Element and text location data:
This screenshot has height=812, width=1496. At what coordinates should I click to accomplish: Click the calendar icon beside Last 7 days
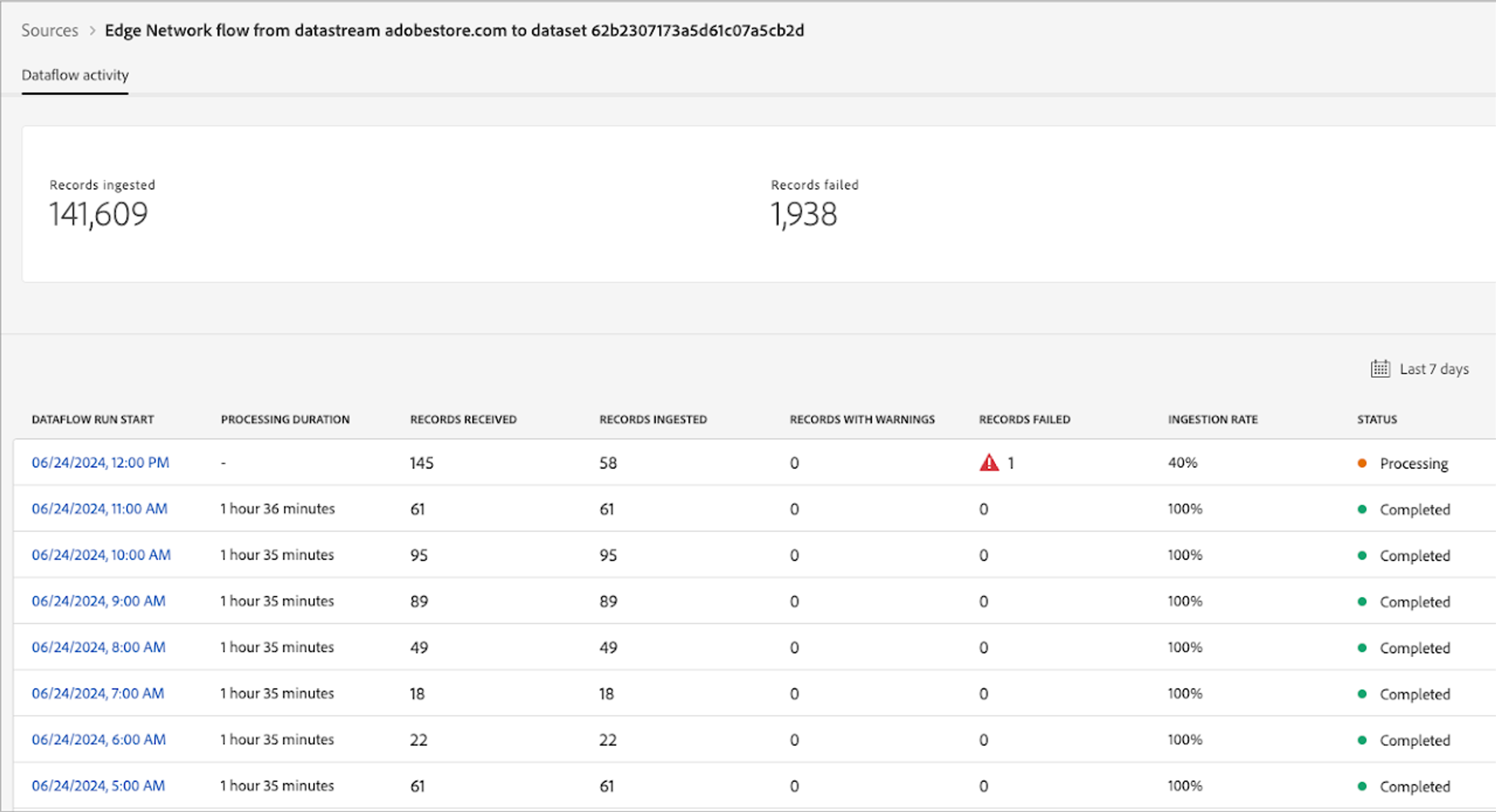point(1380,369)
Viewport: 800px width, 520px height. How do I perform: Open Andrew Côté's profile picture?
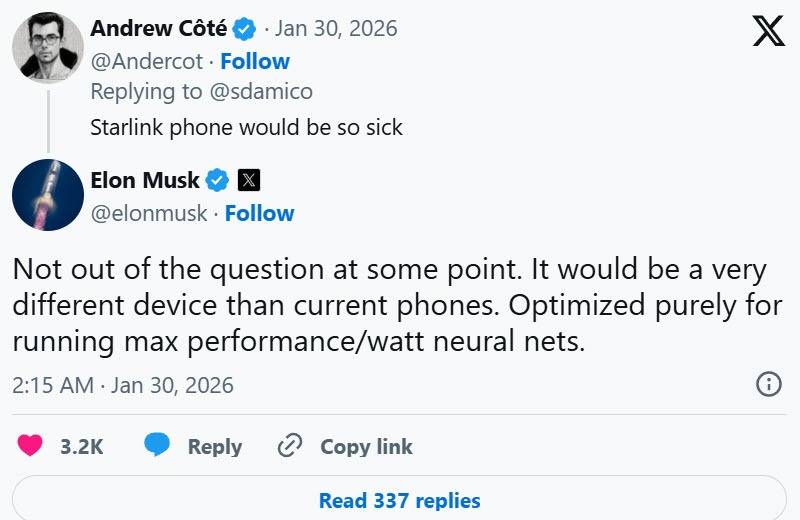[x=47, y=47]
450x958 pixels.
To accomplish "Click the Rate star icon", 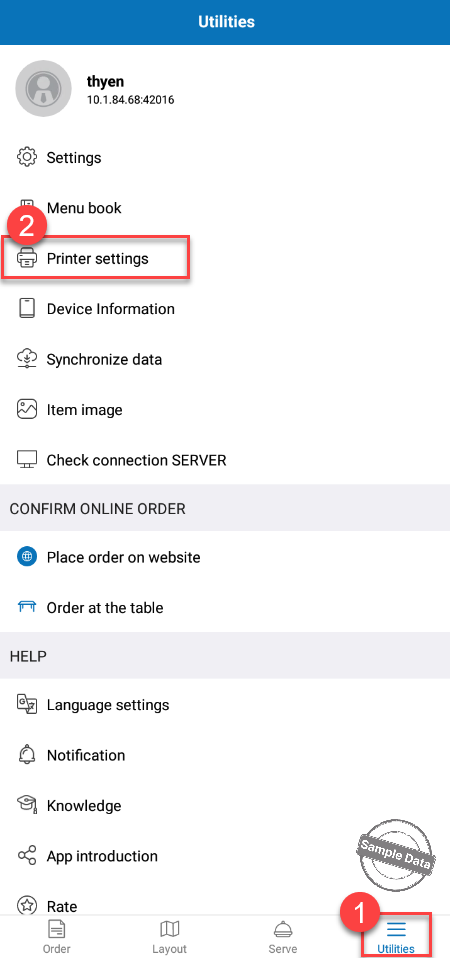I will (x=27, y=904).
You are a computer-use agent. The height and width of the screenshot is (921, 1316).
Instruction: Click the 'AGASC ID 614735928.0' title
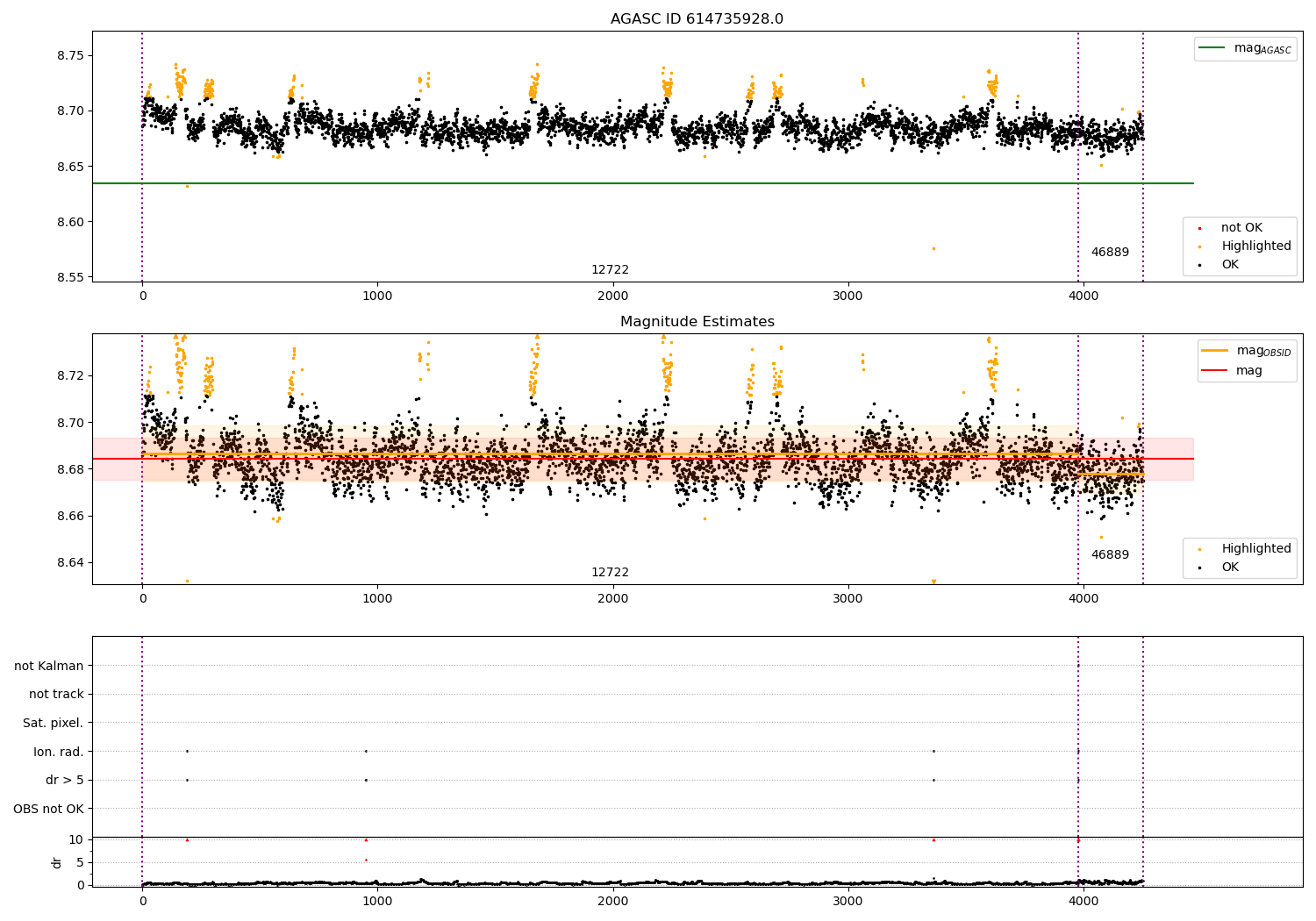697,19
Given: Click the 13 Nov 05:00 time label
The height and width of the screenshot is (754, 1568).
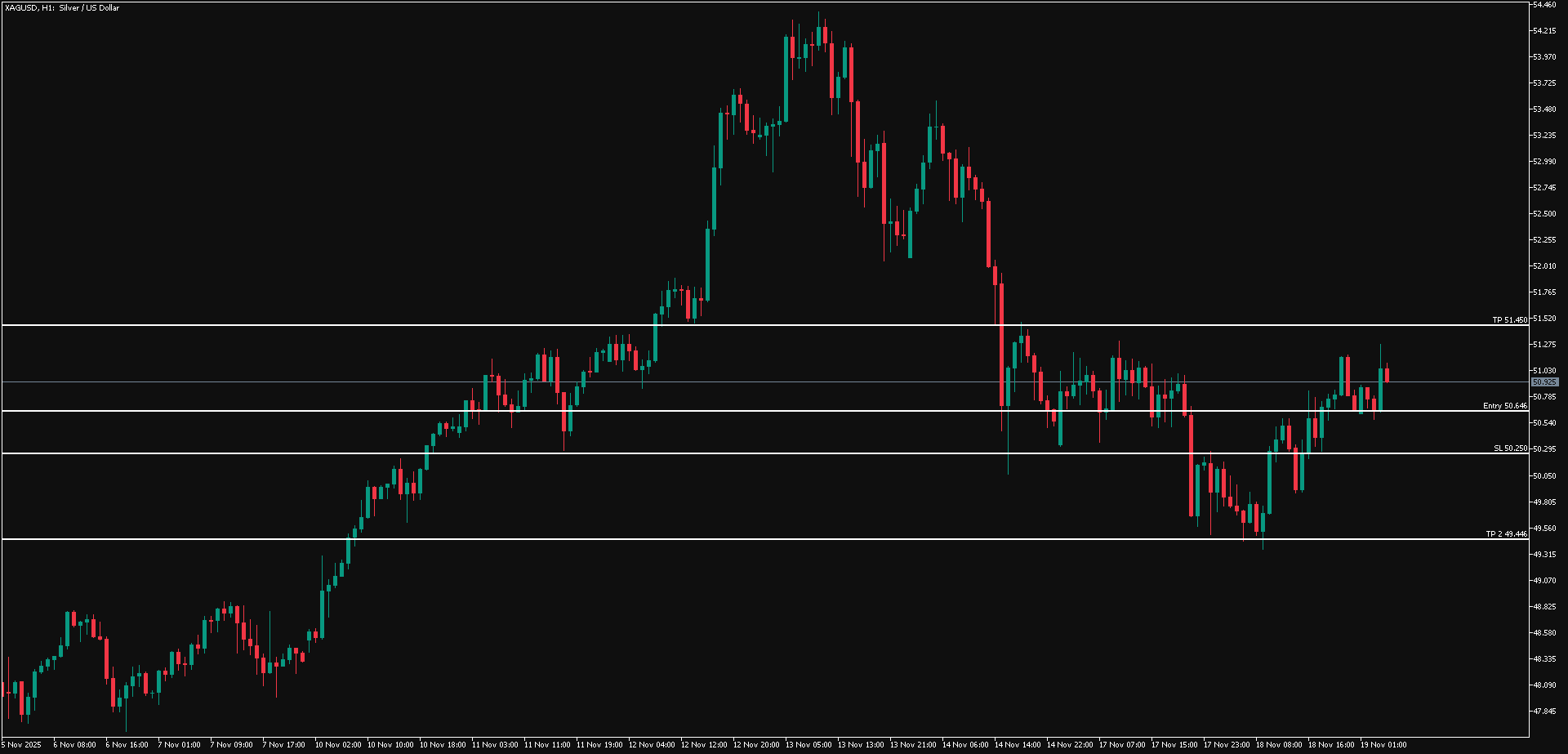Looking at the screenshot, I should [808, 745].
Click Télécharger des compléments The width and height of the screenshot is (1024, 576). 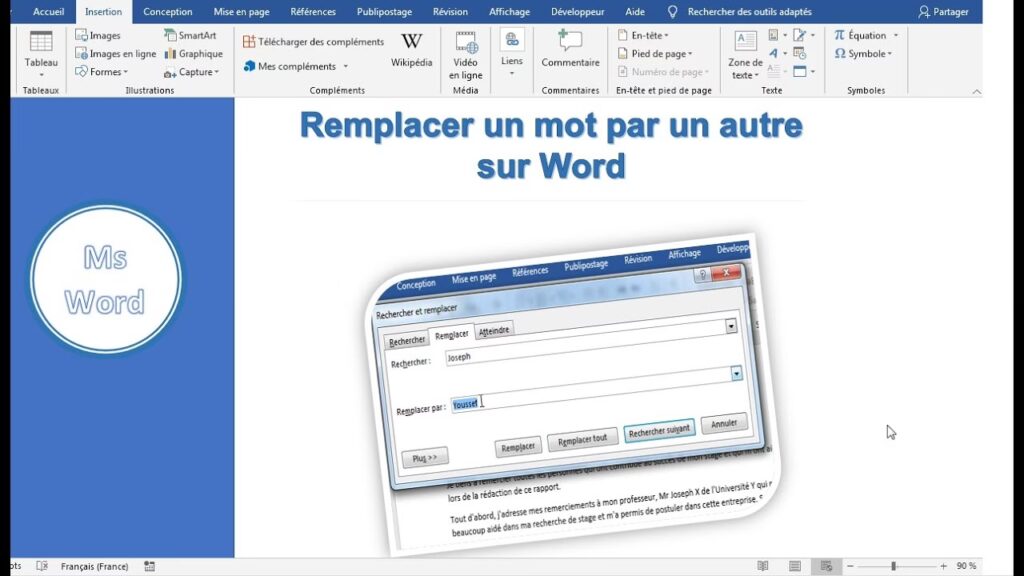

▸ AIM: Could you repeat the rows above word for word, from the line containing "Given: Click the 13 Nov 05:00 time label" through the final row, including both ends, with the pictures left out?

▸ ANSWER:
Given: Click the 13 Nov 05:00 time label
The height and width of the screenshot is (754, 1568).
Looking at the screenshot, I should [808, 745].
Click Télécharger des compléments The width and height of the screenshot is (1024, 576). 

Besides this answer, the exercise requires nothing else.